_DATA SHOWN:_
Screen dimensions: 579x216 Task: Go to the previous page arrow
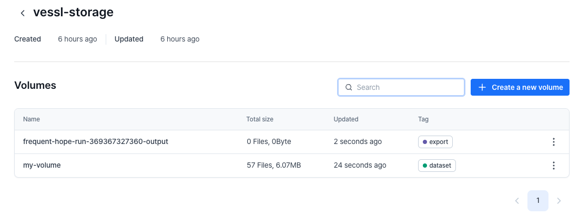pos(517,201)
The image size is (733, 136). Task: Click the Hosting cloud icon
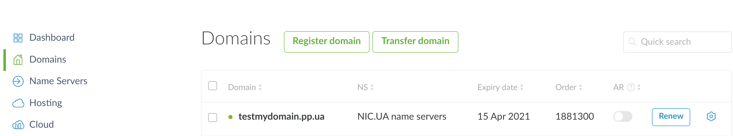click(x=18, y=103)

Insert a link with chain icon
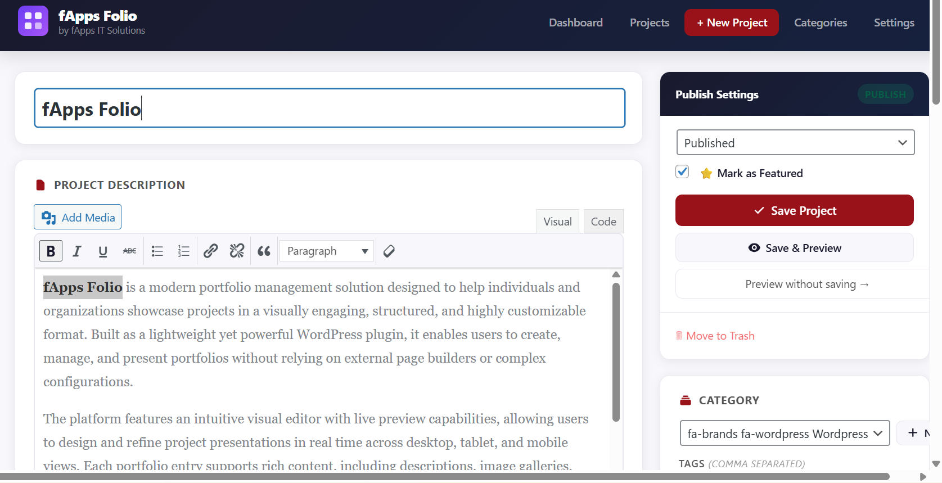click(210, 251)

_REQUIREMENT:_
Starting at the line that holds "The image size", print each line through the last one of the entries above, exactly and with both ends included; no pictures.

_SOLUTION TO THE PROBLEM:_
The image size is (733, 136). Task: Click the Hosting cloud icon
click(x=18, y=103)

Insert a link with chain icon
click(210, 251)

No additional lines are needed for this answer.